▸ Required task
Pick out every line in the items below that contains the word "agent", and copy each of those lines in full.

▸ Record list
+ + + + + + +

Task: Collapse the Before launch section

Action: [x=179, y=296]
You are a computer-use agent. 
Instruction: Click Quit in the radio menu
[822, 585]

+ + + + + + +

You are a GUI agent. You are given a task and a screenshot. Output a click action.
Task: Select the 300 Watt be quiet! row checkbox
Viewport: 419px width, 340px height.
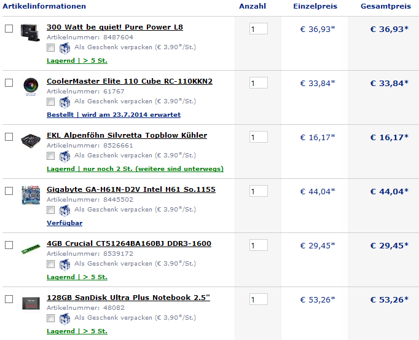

+ + + + + + +

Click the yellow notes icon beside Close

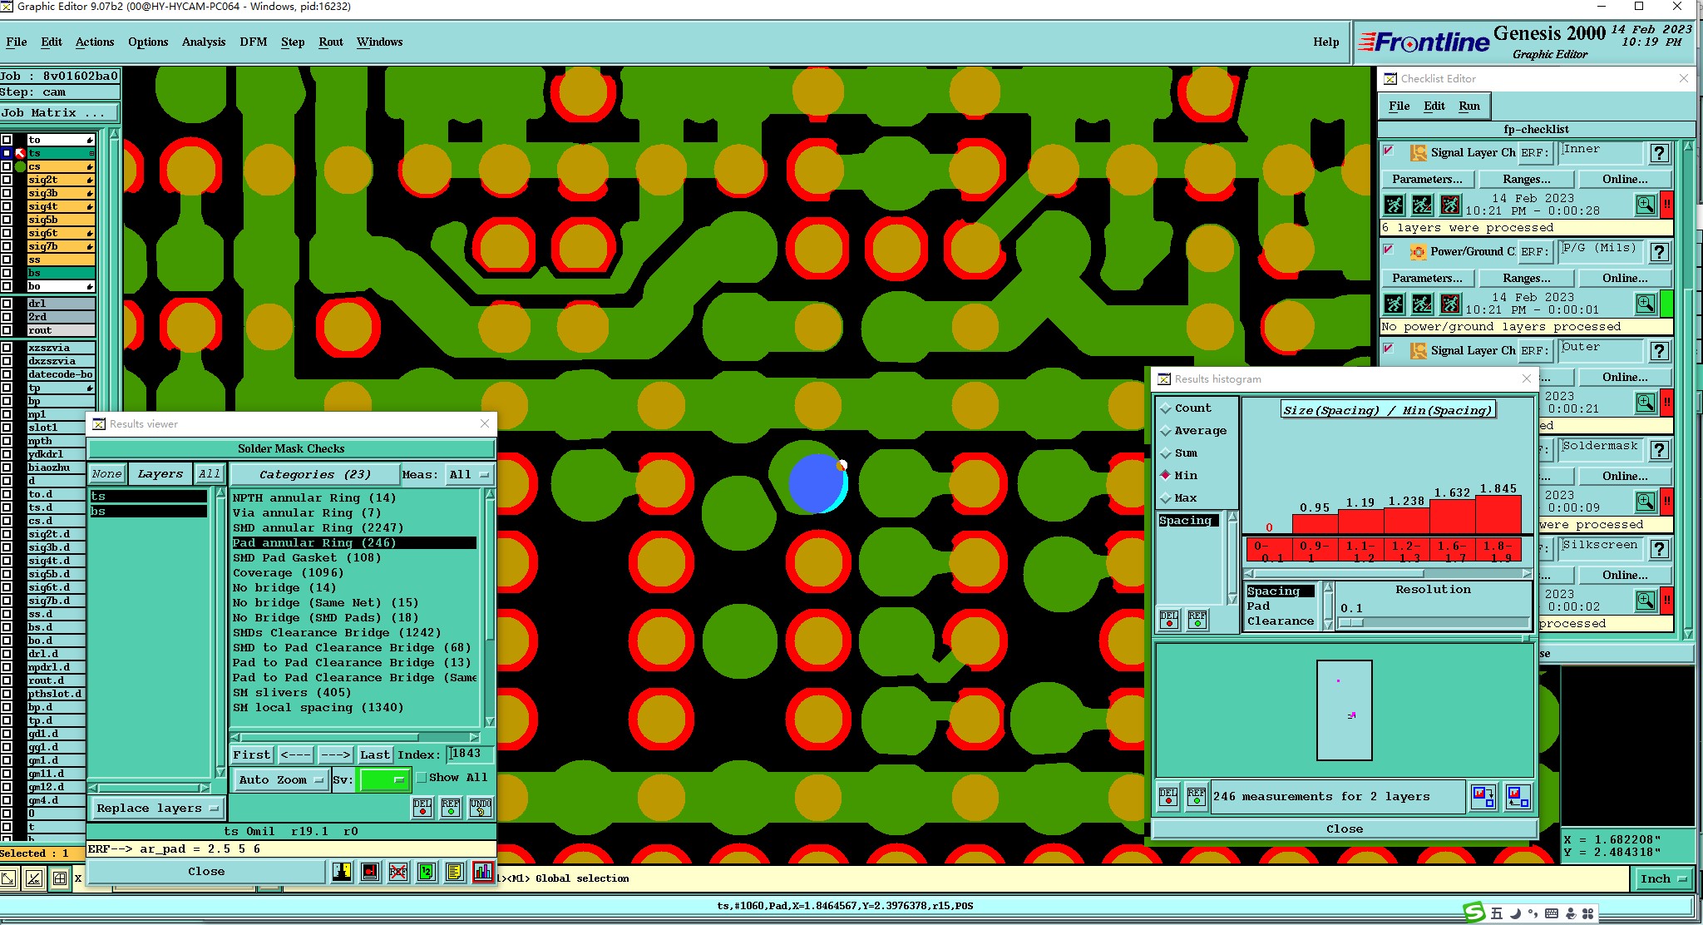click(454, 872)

+ + + + + + +

▸ Result of this task
You are a computer-use agent. 
You are a GUI agent. You are given a task and a screenshot. Output a click action.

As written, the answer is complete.